■ Task instructions ■
In the records below, find the line holding "Viewport: 1568px width, 500px height." and the line holding "Click the purple". Set down both, with every line between them, exactly.

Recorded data
··········

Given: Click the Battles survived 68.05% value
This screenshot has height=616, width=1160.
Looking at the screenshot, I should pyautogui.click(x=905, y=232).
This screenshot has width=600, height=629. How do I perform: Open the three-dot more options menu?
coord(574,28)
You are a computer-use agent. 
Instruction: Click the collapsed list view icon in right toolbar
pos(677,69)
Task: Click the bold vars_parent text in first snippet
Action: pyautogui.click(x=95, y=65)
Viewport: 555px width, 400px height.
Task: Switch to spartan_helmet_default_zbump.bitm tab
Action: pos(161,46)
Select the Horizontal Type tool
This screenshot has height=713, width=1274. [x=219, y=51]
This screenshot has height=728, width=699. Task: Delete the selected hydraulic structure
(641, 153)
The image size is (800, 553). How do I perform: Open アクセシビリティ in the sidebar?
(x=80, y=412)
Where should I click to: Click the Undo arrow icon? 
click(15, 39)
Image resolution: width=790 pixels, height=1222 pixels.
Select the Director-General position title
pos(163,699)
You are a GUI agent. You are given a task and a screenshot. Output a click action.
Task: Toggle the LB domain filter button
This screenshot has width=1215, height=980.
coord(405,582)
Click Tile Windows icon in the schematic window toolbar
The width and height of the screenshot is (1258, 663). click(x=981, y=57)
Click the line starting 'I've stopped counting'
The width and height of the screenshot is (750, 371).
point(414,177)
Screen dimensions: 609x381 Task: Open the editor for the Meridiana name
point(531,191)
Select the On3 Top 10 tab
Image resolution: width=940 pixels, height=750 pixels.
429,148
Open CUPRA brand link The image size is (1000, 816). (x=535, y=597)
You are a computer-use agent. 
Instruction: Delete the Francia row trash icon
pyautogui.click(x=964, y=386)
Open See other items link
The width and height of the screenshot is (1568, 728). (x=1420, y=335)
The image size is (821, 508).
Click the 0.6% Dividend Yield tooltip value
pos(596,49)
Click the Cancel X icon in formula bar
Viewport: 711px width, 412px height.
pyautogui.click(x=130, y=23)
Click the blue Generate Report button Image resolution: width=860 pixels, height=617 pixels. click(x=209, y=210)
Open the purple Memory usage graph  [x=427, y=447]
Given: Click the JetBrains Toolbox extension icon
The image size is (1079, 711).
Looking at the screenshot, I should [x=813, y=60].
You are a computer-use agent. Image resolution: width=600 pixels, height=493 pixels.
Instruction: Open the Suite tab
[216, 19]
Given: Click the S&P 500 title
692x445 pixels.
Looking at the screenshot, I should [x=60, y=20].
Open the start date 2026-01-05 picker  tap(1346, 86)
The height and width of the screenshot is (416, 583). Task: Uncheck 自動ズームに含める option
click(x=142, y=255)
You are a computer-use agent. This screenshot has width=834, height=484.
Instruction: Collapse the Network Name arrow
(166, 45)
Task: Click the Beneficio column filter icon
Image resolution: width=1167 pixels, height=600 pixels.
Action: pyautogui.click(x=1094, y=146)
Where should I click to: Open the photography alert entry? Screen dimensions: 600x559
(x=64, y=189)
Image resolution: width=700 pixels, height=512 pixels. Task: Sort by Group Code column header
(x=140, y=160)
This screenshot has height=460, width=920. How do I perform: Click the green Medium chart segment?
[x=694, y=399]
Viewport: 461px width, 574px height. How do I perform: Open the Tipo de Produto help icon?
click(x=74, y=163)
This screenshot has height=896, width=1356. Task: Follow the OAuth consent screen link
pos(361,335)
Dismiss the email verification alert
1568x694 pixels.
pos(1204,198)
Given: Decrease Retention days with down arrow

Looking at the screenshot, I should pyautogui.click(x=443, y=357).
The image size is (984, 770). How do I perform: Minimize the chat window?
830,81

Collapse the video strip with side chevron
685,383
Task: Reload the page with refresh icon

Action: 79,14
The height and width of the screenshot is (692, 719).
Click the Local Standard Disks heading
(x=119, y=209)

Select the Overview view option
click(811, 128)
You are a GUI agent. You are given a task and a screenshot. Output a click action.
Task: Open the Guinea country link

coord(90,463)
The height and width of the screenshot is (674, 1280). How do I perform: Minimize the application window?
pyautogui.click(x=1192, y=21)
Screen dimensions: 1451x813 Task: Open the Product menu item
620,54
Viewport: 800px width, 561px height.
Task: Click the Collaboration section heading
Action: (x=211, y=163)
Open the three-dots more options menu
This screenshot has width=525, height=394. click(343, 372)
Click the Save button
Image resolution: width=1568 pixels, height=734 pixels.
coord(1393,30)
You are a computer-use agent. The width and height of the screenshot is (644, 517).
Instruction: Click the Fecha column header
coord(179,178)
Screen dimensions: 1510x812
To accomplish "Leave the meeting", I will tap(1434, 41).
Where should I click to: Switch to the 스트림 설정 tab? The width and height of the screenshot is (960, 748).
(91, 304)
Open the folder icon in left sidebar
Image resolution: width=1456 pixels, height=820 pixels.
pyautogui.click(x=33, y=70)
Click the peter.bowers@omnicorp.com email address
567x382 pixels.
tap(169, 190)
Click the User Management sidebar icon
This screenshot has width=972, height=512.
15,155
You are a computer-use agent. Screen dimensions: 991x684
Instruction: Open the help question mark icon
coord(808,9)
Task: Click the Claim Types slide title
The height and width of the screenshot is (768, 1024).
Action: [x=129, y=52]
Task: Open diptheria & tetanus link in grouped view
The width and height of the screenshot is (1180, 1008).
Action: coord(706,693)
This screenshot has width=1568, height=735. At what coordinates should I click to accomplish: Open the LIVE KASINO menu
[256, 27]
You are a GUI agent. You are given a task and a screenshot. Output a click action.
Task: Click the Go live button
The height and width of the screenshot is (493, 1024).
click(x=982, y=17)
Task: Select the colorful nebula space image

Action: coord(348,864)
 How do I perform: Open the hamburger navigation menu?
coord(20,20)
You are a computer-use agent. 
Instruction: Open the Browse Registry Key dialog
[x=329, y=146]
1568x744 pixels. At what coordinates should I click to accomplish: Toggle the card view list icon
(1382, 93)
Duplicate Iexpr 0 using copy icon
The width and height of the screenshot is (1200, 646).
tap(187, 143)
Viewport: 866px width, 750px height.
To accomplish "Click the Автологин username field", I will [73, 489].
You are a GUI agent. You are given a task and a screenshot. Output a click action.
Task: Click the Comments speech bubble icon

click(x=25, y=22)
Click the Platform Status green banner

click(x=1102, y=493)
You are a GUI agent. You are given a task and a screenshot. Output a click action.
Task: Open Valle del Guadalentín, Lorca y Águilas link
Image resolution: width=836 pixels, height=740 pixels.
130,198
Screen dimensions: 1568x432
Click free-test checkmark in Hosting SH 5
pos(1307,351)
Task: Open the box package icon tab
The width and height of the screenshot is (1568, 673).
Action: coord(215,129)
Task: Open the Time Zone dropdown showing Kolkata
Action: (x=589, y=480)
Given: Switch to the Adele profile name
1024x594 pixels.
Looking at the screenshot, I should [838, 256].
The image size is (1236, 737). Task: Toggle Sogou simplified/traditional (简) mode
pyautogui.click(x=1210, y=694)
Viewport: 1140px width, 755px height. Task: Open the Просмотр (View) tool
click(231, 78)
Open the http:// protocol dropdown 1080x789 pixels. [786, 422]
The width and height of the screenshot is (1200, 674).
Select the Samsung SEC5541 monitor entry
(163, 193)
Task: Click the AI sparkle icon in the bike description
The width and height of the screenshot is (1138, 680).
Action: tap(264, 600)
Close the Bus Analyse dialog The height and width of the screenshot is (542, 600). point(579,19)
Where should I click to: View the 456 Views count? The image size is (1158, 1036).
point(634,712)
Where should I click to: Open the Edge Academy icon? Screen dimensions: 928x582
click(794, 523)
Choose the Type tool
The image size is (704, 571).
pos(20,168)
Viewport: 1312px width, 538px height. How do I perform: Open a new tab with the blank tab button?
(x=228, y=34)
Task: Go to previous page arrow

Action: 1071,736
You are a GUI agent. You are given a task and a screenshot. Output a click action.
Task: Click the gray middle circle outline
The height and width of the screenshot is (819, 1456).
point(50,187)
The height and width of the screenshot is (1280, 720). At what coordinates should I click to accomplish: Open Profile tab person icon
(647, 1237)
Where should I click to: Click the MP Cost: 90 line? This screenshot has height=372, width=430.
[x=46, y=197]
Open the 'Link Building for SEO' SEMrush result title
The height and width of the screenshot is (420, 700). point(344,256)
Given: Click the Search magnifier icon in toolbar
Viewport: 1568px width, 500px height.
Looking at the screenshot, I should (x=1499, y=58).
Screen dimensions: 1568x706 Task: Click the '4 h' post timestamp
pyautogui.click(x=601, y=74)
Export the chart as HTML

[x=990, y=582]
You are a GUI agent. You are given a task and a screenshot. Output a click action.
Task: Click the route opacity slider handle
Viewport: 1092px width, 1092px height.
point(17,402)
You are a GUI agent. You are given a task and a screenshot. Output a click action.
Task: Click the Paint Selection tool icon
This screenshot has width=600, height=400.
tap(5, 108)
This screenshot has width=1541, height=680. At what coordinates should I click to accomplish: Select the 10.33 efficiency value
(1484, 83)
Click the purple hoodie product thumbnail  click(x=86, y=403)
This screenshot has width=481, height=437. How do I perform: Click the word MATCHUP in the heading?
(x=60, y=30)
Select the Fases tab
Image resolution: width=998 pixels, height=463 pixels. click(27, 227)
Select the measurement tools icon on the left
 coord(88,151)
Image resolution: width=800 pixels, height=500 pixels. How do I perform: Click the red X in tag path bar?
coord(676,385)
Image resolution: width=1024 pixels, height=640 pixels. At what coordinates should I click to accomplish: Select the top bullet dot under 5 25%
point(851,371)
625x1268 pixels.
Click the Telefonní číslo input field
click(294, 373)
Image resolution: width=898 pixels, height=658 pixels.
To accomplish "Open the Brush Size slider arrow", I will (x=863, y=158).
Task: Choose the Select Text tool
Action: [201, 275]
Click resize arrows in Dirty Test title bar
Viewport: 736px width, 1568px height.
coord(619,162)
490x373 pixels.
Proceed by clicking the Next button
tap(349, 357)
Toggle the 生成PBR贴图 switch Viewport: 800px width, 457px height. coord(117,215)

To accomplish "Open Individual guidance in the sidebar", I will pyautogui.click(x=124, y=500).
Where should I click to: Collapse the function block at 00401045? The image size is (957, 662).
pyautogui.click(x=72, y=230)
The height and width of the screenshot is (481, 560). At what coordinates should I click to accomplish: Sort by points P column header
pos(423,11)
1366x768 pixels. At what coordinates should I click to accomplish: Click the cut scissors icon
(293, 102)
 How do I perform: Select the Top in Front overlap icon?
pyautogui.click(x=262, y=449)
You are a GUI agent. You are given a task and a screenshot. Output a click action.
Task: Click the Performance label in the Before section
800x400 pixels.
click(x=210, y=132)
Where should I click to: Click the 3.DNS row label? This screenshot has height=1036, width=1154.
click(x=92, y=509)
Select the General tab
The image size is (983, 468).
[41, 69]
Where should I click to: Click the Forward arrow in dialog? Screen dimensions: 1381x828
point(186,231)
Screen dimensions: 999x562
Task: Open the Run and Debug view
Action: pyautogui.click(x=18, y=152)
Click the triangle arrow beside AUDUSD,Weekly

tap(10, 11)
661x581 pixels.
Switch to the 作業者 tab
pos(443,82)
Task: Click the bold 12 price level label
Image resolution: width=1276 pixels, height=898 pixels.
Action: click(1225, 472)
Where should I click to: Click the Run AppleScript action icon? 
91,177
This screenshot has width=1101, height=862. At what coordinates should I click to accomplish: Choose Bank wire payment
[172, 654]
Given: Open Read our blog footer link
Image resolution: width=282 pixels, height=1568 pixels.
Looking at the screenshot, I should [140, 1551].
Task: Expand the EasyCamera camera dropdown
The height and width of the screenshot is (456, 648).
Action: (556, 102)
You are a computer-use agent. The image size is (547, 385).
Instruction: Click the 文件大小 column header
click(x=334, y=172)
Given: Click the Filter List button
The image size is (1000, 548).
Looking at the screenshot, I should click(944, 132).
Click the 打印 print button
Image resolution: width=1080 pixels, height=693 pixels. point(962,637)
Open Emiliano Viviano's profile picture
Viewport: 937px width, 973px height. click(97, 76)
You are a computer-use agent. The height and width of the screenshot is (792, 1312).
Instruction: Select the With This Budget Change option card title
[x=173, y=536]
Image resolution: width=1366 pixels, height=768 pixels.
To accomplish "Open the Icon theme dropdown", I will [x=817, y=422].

··········

■ Completed task ■
Viewport: 1568px width, 500px height.
Looking at the screenshot, I should (x=1499, y=58).
Screen dimensions: 1568x706 Task: Click the '4 h' post timestamp
pyautogui.click(x=601, y=74)
Export the chart as HTML

[x=990, y=582]
You are a GUI agent. You are given a task and a screenshot. Output a click action.
Task: Click the route opacity slider handle
Viewport: 1092px width, 1092px height.
point(17,402)
You are a GUI agent. You are given a task and a screenshot. Output a click action.
Task: Click the Paint Selection tool icon
This screenshot has width=600, height=400.
tap(5, 108)
This screenshot has width=1541, height=680. At what coordinates should I click to accomplish: Select the 10.33 efficiency value
(1484, 83)
Click the purple hoodie product thumbnail  click(x=86, y=403)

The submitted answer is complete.